Pixel coordinate grounding data:
/---
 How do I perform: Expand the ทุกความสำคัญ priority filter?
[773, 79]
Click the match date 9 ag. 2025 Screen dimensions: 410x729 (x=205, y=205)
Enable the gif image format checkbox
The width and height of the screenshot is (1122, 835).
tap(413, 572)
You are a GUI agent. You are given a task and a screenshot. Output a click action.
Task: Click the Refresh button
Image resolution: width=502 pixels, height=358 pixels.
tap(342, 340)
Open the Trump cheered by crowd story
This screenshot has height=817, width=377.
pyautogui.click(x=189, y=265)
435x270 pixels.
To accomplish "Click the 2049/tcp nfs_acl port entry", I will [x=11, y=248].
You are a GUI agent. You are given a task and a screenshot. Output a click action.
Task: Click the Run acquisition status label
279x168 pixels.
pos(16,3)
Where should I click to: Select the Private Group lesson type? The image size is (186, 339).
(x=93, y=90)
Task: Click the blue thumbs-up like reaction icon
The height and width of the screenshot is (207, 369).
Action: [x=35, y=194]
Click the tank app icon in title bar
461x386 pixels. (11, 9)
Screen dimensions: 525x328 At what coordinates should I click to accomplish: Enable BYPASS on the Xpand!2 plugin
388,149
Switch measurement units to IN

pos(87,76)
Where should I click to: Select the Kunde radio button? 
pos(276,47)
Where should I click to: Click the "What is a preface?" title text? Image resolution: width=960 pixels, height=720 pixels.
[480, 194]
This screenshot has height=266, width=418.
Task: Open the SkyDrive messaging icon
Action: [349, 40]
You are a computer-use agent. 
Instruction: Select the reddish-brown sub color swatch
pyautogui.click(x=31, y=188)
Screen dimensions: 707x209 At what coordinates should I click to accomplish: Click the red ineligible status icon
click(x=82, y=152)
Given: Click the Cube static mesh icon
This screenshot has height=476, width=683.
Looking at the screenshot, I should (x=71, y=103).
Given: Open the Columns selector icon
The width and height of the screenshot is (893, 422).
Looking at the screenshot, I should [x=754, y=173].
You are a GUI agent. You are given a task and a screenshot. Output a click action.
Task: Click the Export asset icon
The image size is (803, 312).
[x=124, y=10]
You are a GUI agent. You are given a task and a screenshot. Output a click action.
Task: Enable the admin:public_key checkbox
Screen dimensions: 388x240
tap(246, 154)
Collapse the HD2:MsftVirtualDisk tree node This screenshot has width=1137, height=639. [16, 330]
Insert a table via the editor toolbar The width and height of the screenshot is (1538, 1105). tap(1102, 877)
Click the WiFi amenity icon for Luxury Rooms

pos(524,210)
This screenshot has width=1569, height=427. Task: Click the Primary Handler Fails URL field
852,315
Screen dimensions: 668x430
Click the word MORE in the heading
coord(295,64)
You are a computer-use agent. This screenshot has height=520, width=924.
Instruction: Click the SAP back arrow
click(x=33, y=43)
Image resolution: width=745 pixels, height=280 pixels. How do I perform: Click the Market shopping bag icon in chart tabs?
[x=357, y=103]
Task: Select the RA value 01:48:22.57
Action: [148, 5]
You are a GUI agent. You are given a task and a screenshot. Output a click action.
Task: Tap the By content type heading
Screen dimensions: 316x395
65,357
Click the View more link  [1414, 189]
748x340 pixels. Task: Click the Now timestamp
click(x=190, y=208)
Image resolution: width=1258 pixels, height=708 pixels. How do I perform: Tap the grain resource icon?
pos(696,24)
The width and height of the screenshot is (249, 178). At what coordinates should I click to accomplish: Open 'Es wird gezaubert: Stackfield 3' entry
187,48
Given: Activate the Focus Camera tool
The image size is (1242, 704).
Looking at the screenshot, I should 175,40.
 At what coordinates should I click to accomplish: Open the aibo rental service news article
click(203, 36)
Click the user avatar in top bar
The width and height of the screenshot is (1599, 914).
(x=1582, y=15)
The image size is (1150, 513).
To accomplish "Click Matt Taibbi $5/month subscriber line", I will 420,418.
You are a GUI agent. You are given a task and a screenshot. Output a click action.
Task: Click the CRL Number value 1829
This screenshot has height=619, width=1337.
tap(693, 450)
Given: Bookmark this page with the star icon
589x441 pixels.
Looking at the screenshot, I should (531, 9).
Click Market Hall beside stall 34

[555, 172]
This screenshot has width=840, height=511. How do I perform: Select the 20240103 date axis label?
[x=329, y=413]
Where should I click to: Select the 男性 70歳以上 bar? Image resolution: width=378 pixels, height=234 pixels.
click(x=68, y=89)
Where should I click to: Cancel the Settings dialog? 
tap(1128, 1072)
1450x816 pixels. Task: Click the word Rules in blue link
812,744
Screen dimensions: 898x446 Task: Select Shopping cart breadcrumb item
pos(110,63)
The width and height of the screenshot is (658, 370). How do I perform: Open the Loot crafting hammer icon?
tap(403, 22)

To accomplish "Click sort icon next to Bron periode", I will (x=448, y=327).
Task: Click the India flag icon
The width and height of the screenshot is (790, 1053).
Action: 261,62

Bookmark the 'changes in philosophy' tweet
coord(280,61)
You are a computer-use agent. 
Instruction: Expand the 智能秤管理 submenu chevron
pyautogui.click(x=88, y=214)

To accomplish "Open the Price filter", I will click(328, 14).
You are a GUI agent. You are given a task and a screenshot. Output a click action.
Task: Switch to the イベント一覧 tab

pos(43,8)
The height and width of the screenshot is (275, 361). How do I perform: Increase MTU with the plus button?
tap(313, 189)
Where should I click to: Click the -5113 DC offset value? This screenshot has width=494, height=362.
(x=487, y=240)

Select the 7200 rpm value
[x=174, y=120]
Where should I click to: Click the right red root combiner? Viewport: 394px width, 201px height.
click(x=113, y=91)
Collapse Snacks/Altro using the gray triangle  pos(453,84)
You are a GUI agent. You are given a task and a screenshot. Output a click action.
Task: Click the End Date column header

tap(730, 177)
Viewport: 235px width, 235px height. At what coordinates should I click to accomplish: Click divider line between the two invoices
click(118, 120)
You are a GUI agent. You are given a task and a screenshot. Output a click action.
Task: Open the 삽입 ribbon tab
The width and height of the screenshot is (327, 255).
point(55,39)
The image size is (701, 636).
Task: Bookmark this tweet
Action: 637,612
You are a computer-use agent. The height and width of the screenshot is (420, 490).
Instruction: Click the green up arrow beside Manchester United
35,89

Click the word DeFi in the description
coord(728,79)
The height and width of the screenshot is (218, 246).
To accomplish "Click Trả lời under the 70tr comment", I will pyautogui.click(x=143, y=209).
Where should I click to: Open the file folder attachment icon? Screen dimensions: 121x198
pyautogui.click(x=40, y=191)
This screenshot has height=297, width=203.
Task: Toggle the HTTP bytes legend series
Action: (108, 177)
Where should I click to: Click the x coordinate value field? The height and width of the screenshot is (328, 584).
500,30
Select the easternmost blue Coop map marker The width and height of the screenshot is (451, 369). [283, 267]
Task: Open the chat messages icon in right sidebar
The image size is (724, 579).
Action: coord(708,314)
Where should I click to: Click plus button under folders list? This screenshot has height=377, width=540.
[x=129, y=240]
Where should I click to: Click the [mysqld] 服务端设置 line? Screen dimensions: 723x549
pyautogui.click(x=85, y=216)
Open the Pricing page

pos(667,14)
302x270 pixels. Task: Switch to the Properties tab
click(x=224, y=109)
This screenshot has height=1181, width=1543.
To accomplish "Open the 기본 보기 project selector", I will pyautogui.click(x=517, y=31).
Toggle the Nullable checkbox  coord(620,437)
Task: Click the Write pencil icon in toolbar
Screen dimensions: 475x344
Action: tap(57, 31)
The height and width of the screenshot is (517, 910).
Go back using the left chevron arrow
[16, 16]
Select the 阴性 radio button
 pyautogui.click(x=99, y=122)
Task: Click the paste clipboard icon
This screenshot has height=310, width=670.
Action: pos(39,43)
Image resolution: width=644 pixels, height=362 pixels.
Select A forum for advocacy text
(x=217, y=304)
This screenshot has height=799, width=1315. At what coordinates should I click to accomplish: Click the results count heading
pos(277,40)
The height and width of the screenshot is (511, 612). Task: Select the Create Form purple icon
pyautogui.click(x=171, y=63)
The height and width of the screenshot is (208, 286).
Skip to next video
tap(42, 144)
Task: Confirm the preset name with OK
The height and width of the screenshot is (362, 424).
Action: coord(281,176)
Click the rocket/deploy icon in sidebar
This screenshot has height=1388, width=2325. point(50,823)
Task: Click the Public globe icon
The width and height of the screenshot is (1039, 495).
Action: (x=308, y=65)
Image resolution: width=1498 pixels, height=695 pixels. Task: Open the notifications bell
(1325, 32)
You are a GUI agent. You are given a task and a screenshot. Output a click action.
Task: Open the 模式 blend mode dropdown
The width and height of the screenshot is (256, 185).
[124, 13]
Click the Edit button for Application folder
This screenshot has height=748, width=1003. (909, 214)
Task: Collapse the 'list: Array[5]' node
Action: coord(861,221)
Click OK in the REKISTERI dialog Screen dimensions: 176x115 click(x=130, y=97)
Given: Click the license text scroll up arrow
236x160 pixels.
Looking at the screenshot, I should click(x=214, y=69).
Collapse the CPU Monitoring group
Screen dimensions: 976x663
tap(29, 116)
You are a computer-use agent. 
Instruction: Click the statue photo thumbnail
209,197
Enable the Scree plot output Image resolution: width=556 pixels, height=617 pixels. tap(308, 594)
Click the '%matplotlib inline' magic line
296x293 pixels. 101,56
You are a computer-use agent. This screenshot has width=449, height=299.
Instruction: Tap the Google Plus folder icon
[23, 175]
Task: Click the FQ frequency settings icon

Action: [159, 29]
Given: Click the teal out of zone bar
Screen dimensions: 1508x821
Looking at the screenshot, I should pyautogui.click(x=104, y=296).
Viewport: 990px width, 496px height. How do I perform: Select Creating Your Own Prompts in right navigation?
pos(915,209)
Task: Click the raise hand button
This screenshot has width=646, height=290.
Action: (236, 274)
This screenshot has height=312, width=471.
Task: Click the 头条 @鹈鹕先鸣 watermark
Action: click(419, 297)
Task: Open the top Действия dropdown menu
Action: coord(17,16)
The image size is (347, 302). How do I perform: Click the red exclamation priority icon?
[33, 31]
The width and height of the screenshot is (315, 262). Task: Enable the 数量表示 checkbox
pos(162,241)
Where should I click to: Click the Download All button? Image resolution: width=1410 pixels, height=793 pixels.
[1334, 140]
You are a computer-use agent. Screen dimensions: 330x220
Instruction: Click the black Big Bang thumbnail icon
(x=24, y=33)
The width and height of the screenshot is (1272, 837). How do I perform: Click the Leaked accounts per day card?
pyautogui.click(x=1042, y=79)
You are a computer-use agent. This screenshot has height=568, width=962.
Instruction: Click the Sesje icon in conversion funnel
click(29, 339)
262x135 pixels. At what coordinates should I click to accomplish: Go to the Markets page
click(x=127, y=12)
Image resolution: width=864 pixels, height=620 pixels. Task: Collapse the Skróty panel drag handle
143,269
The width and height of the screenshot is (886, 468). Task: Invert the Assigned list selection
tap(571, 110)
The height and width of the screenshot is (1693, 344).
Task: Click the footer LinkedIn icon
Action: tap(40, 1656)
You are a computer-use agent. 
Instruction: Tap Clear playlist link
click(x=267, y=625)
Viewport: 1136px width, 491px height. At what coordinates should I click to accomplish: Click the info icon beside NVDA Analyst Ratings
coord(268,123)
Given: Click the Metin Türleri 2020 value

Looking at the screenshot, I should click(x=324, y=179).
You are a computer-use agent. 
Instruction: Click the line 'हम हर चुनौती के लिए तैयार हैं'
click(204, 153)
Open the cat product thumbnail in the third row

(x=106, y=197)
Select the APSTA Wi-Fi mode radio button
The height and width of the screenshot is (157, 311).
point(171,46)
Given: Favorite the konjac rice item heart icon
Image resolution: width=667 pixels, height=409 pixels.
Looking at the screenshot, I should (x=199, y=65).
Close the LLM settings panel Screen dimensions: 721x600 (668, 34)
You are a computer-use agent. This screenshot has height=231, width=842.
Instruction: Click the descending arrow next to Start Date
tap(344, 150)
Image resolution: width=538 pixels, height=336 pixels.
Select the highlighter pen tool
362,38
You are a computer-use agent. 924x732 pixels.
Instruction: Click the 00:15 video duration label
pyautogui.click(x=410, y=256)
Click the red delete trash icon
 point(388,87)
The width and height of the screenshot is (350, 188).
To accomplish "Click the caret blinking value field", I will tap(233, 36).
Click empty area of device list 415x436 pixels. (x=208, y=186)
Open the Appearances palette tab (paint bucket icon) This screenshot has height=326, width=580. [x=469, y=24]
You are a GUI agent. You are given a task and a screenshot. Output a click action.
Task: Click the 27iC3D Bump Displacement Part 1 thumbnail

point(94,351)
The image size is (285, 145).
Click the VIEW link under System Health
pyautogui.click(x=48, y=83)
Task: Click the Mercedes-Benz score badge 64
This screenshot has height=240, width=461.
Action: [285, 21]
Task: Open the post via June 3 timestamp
\---
In the records, which lines mention the word "toolbar"? Copy those lines.

» Answer space
Insert a table via the editor toolbar The width and height of the screenshot is (1538, 1105). tap(1102, 877)
Task: Click the Write pencil icon in toolbar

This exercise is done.